» **ASSIGNMENT**: Only one span is wanted from the lines below: from the one with "The height and" up to and including the one with "Viewport: 1024px width, 699px height.". Copy it exactly, without images.

» **TASK DATA**:
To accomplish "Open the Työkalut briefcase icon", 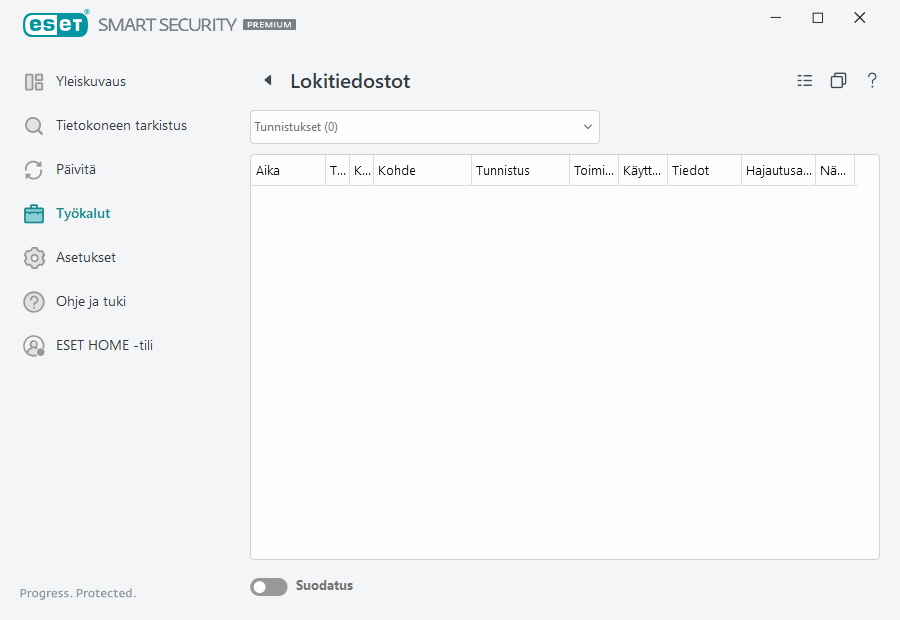I will tap(34, 213).
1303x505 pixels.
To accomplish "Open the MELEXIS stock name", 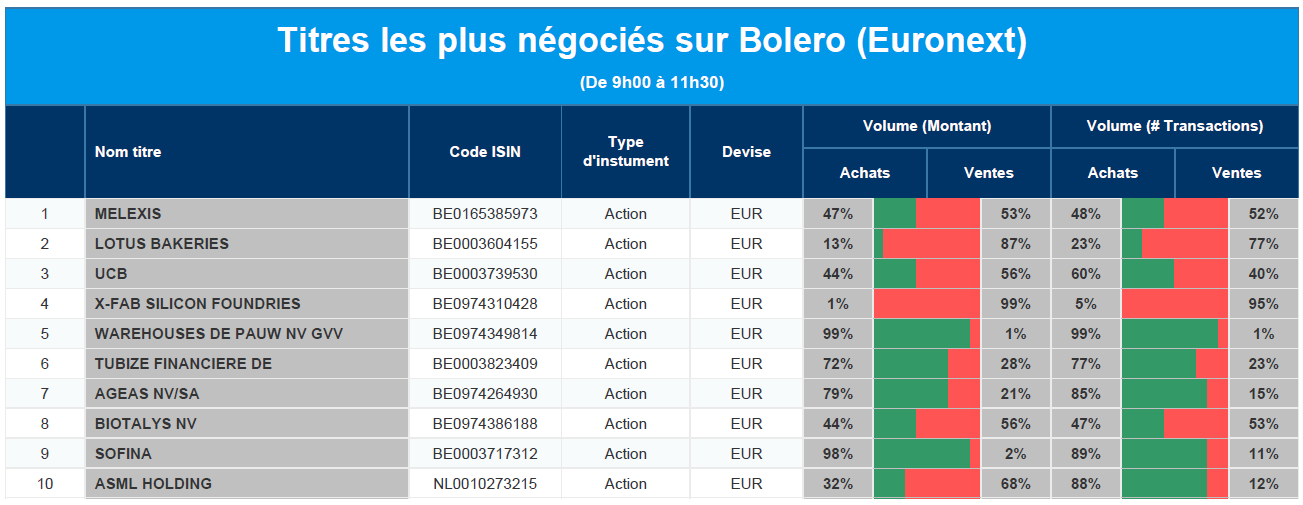I will (x=128, y=214).
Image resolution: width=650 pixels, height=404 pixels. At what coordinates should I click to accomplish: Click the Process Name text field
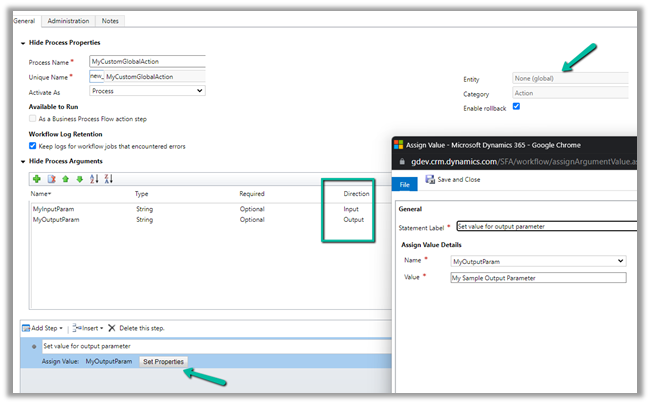click(147, 62)
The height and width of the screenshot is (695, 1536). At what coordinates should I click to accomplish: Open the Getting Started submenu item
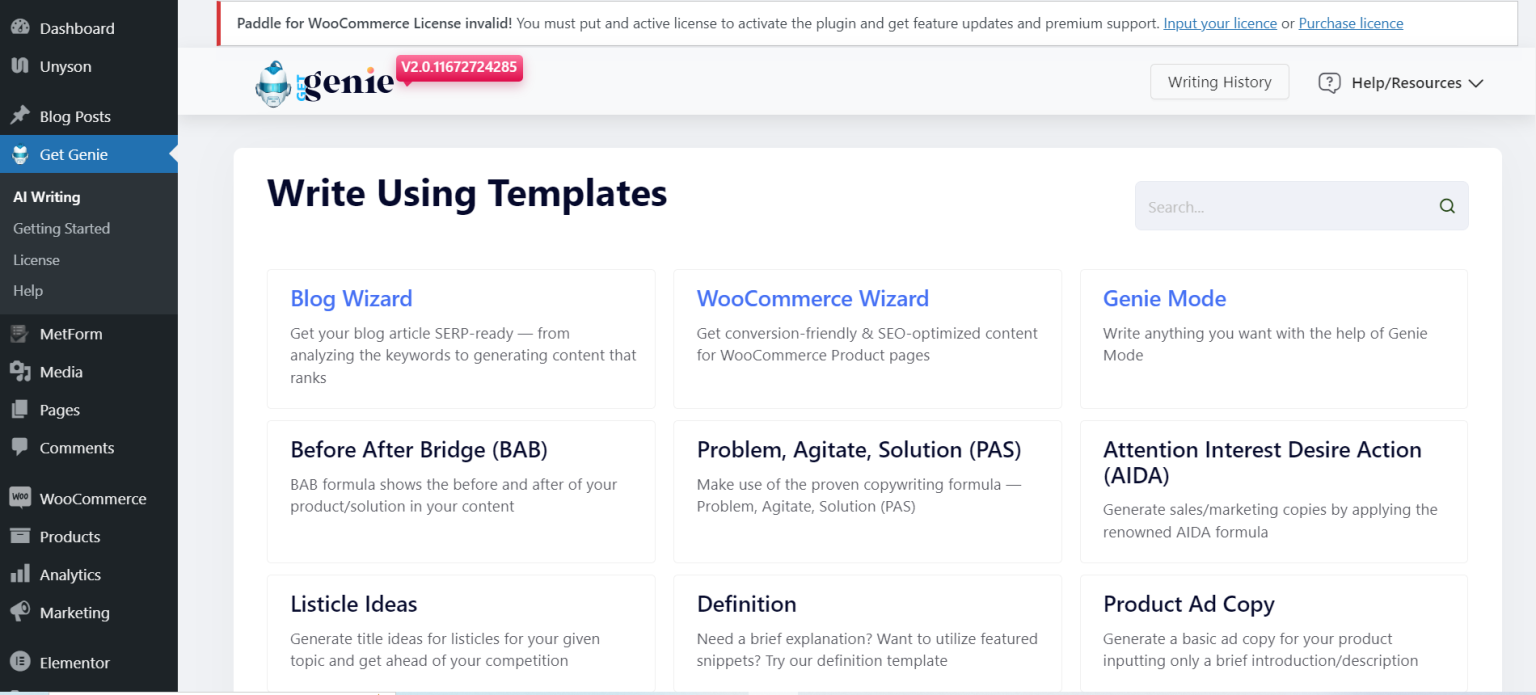[61, 228]
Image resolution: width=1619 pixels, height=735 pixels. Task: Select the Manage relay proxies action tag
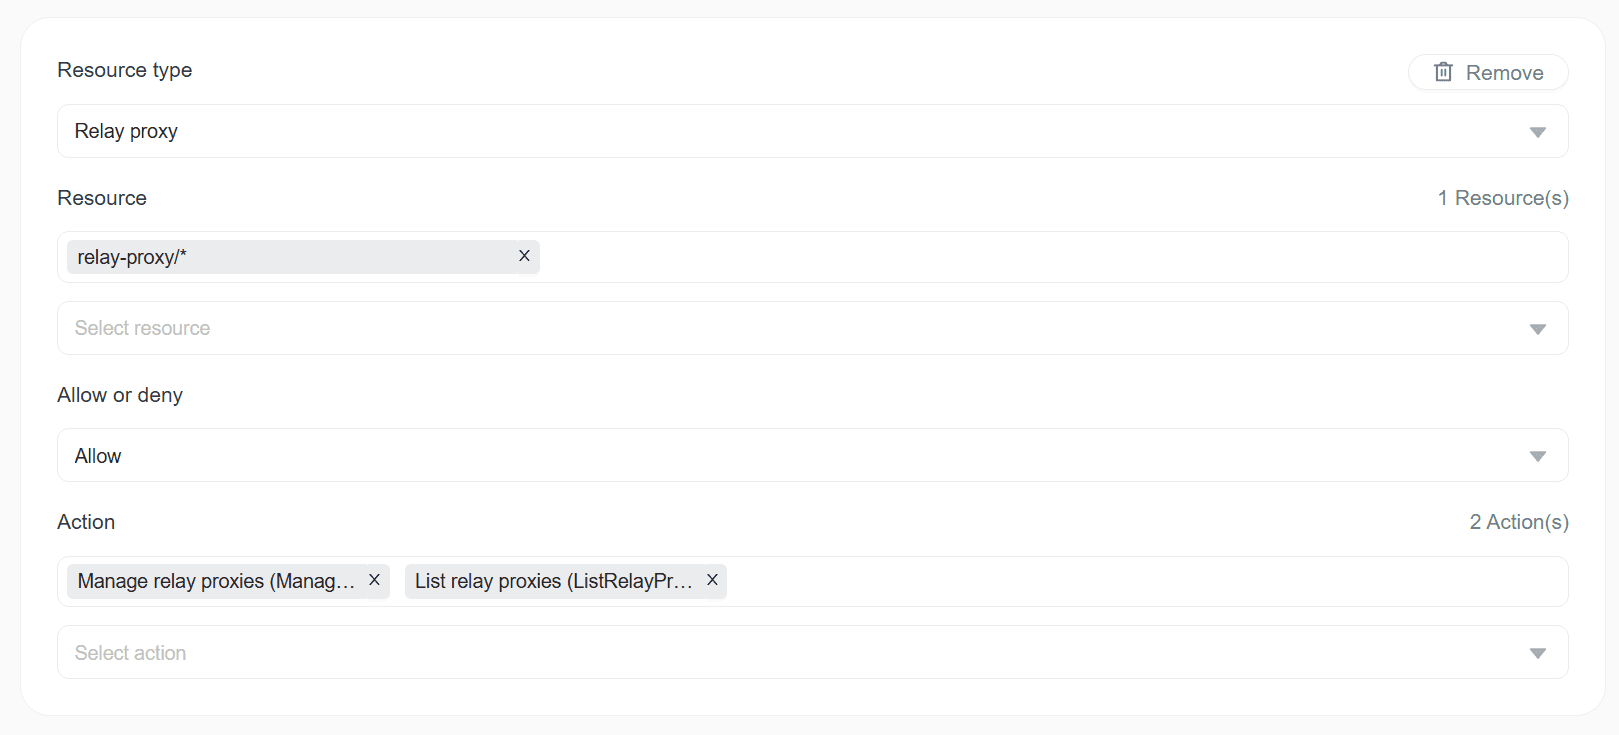[216, 581]
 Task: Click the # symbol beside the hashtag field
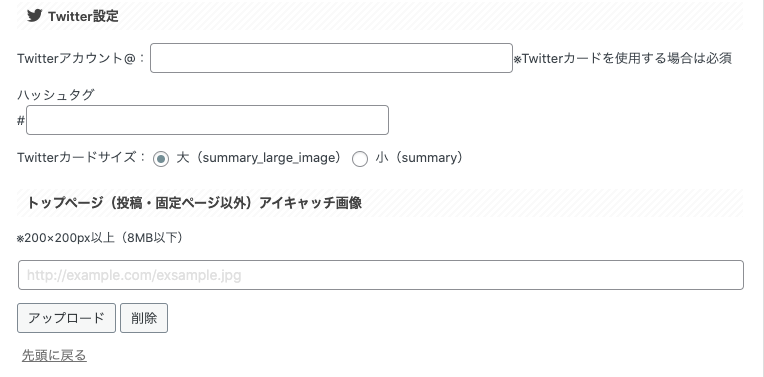(21, 120)
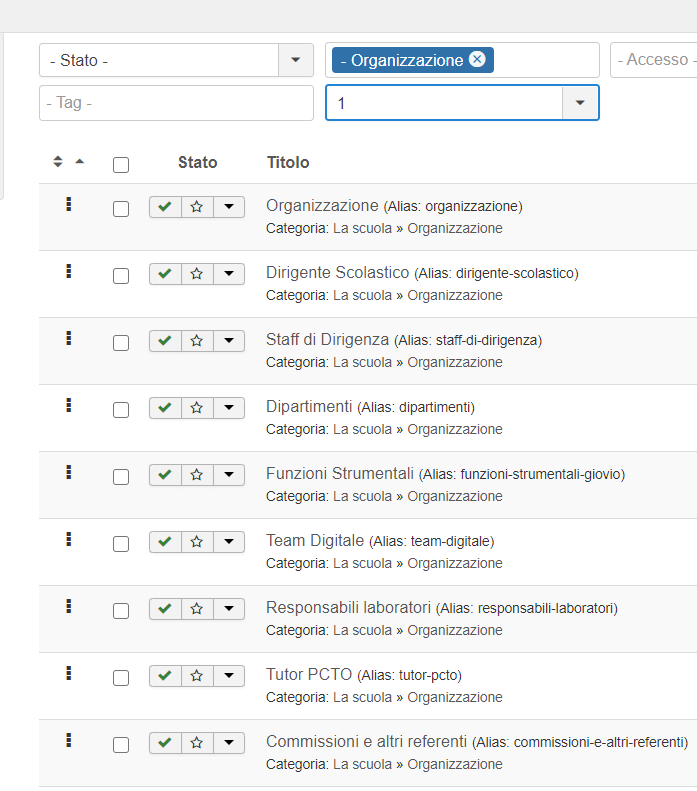Click green checkmark for Commissioni e altri referenti
This screenshot has height=791, width=697.
165,743
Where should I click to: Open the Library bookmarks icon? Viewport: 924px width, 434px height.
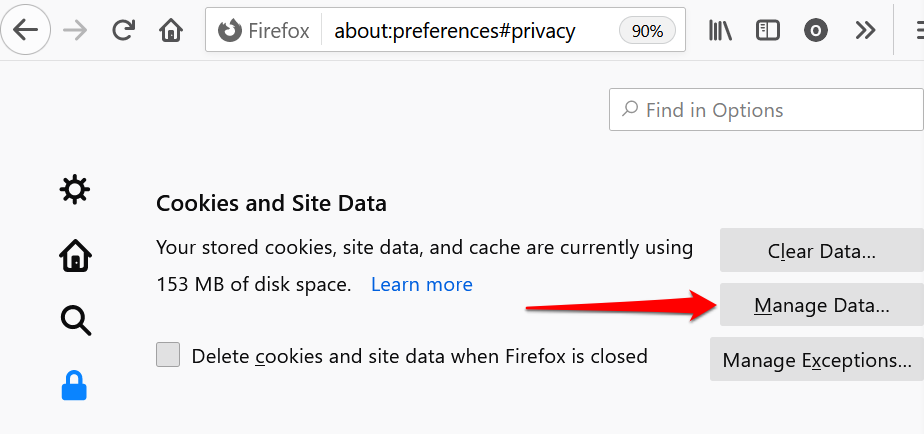point(720,31)
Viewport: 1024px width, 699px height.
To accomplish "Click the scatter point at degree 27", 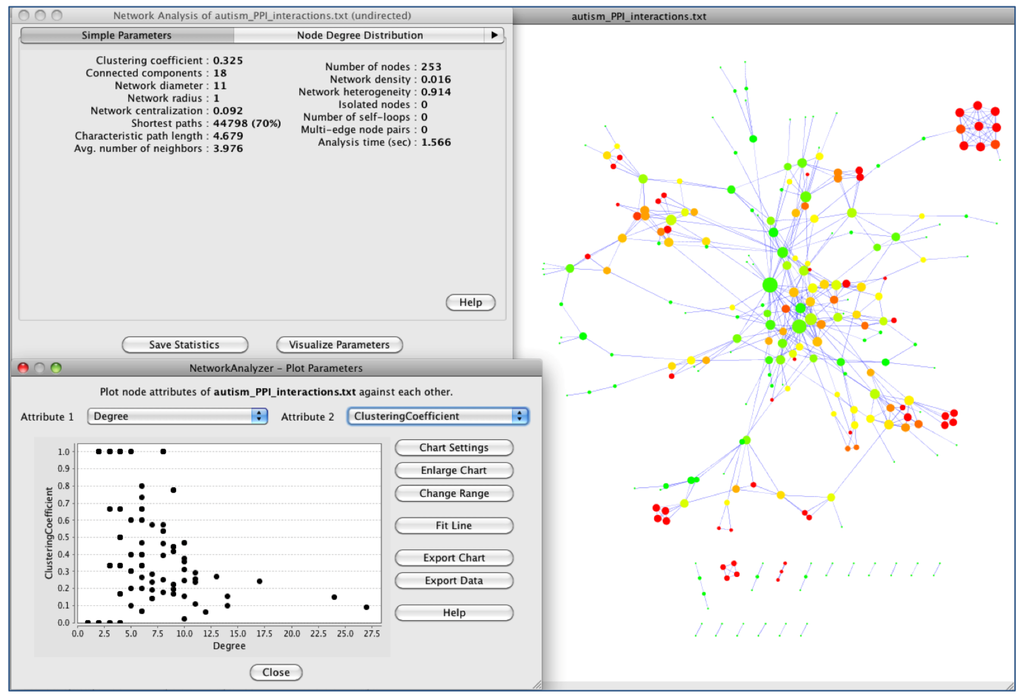I will [366, 607].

» **SOLUTION TO THIS EXERCISE**:
The height and width of the screenshot is (695, 1536). At what coordinates should I click to accomplish: Open the Getting Started submenu item
[61, 228]
Image resolution: width=1619 pixels, height=735 pixels. Task: Select the Manage relay proxies action tag
[216, 581]
 Task: Click the # symbol beside the hashtag field
(21, 120)
Click green checkmark for Commissioni e altri referenti
This screenshot has height=791, width=697.
165,743
Where should I click to: Open the Library bookmarks icon? Viewport: 924px width, 434px height.
point(720,31)
Viewport: 1024px width, 699px height.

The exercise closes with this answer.